El cierre de abarrotes, supermercados, puestos de ventas de las ferias, provocó escasez de alimentos en todo el país. La situación derivó en un saqueo digno de Netflix y una expresiva loa al “juega vivo”. Hubo gente pobre que no robó y personas adineradas que se llevaron hasta los clubs de Félix.
Una profesora de español, estirada y cervantina, llevaba al hombro un microondas del humeante depósito de Lurias. Y como si fuera la reencarnación de Rufina Alfaro, gritaba: “Vayan, vayan; el que parpadea pierde”.
Un vecino, Arcadio T., sindicalista del desaparecido IRHE, llegó a su casa con un aparato de rebanar embutidos. La esposa, asidua a las misas de la Iglesia del Perpetuo Socorro, en el Ingenio, restó méritos a la hazaña y rezongó: “Con ese aparato te debo rebanar el cerebro...”.
El 21 de diciembre, en medio de un calor sahariano, se corrió la voz de que un pelotón del Batallón de la Dignidad se había atrincherado en los cerros de Los Andes y en las riberas de un riachuelo de la barriada.
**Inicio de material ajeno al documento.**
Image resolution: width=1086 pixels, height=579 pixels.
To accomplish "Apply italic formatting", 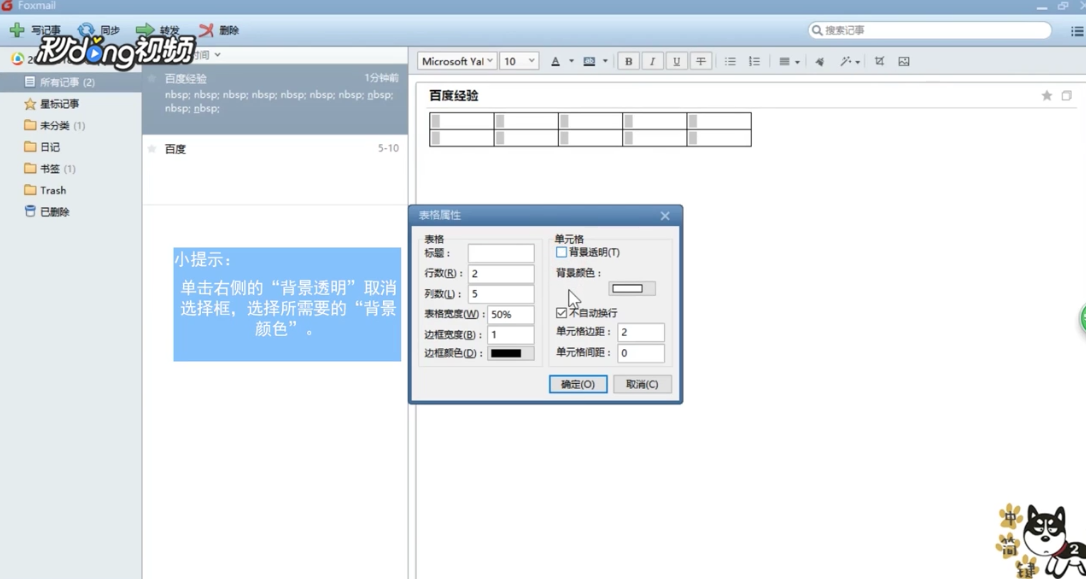I will coord(652,61).
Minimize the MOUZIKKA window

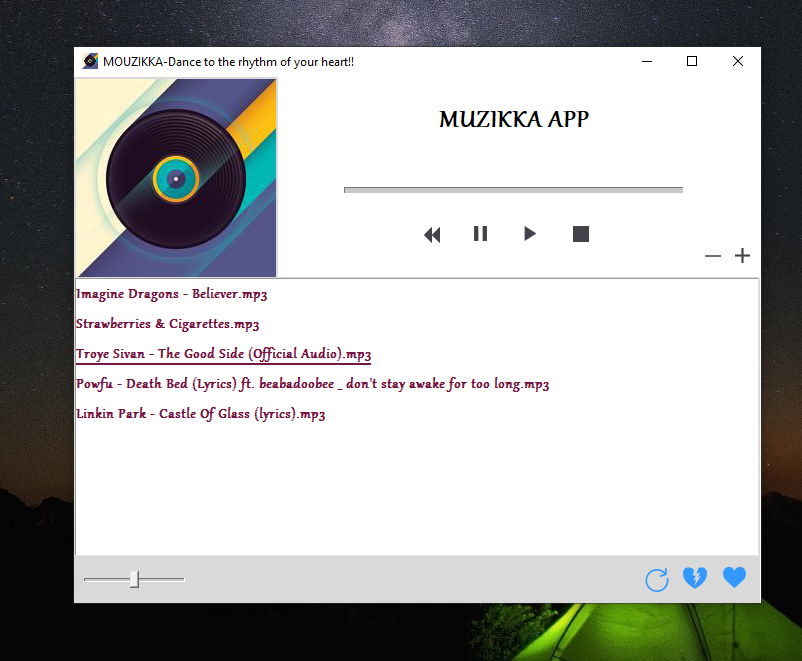(646, 61)
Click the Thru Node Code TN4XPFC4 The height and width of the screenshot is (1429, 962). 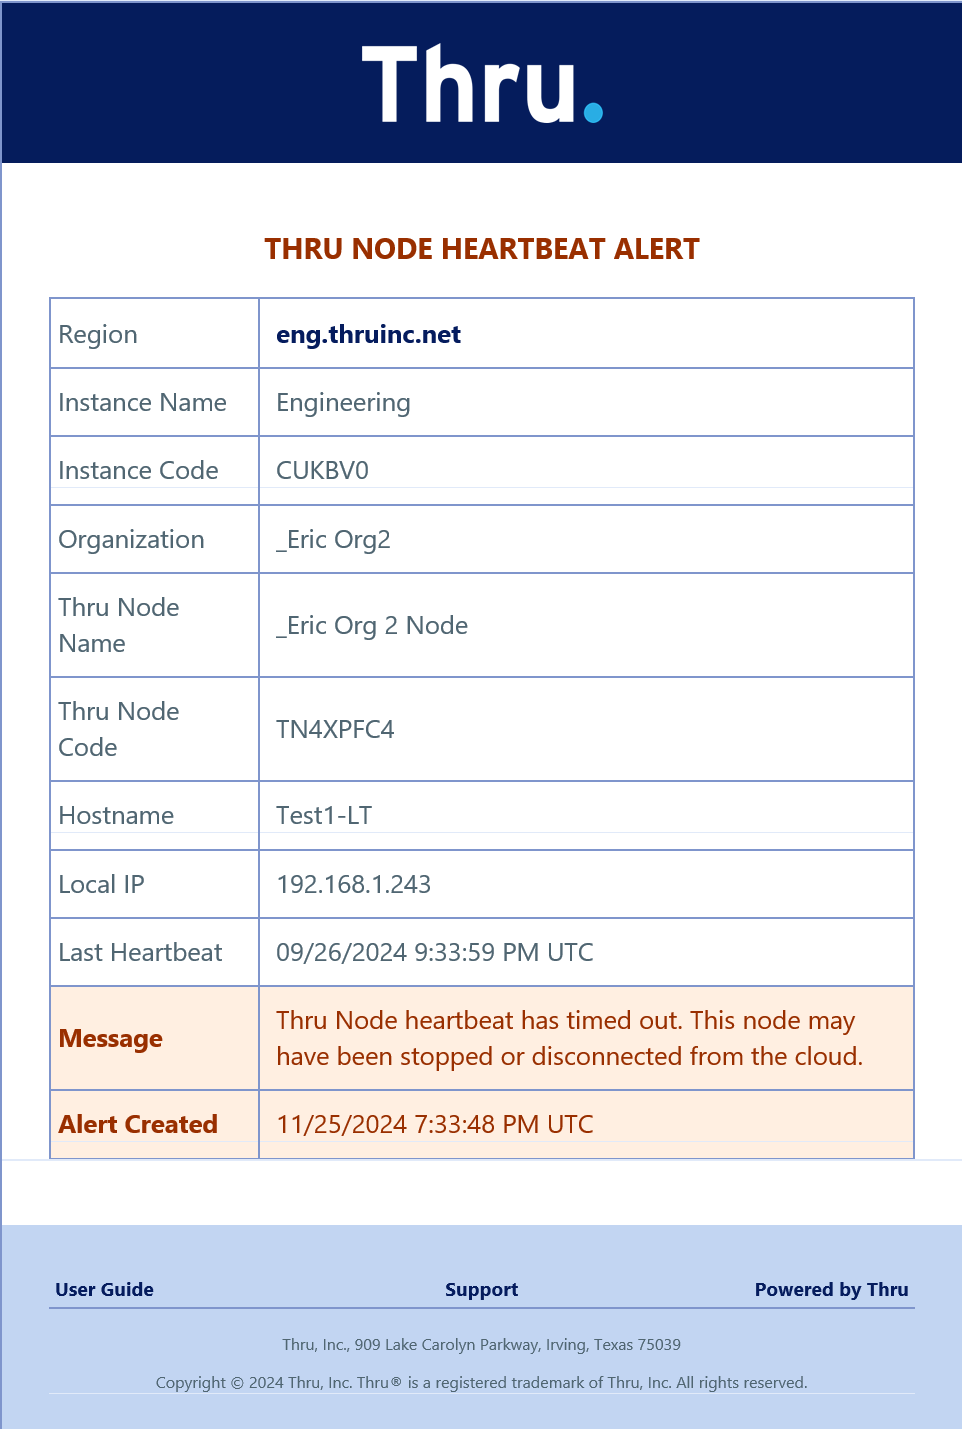pos(335,729)
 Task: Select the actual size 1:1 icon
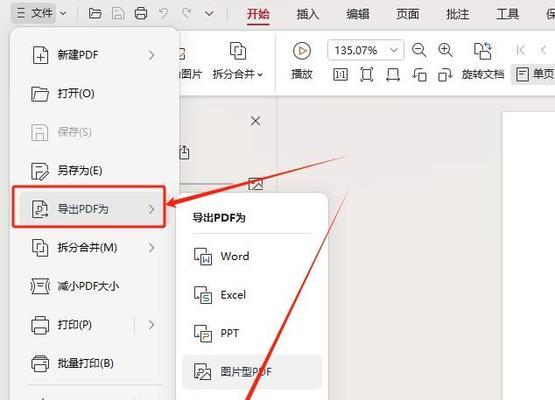[340, 75]
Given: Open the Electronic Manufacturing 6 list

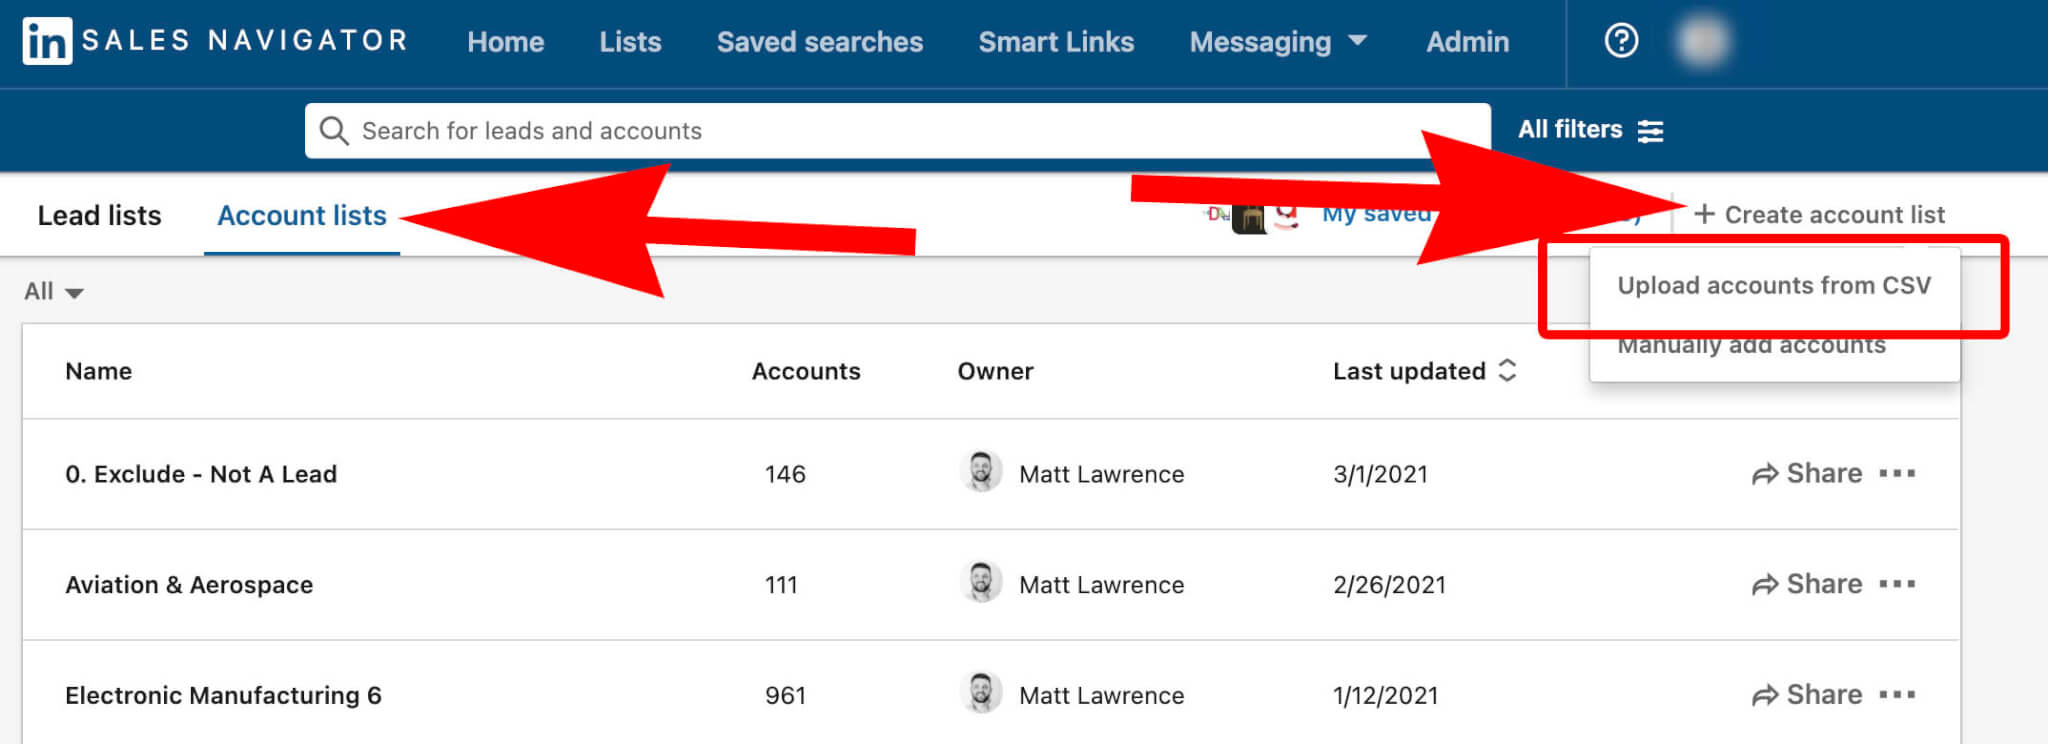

Un grupo de soldados de la “Operación Justa Causa” con pintura verde hasta en las pestañas, comenzó a desalojar las casas para proceder a bombardear toda el área y sacar a los “contras” (en 1989 Linda Vista era pequeña).
A nosotros nos visitaron tres marines: dos rubios y un portorriqueño.
Con un disimulado sube y baja de la mano derecha, el portorriqueño trataba de calmarnos. Tomen ropa, algo de comida y agua; es posible que esta área sea bombardeada.
Es duro dejar tu pequeña casa adosada; ver a tus hijos (7 y 4 años) con la cabeza agachada; y observar a tu esposa recogiendo lo poco que había en la refrigeradora.
Para mí fue el peor momento de la invasión, pero teníamos que aceptar las cosas como son y solo confiar en Dios. Poco después se dio la contraorden de que volviéramos a nuestros hogares.
Poco después nos tocaron la puerta nuevamente. Otro susto más. Era el vecino, el santiagueño Emilio Chi con una jarra de limonada con raspadura para resistir el mal rato.
Emilio sonrió, sacó un pedazo de papel arrugado y soltó la primicia: “A ti, a Manuel y a Elías les toca cuidar las entradas de 1:00 a.m. 7: a.m.”. Lo demás es historia.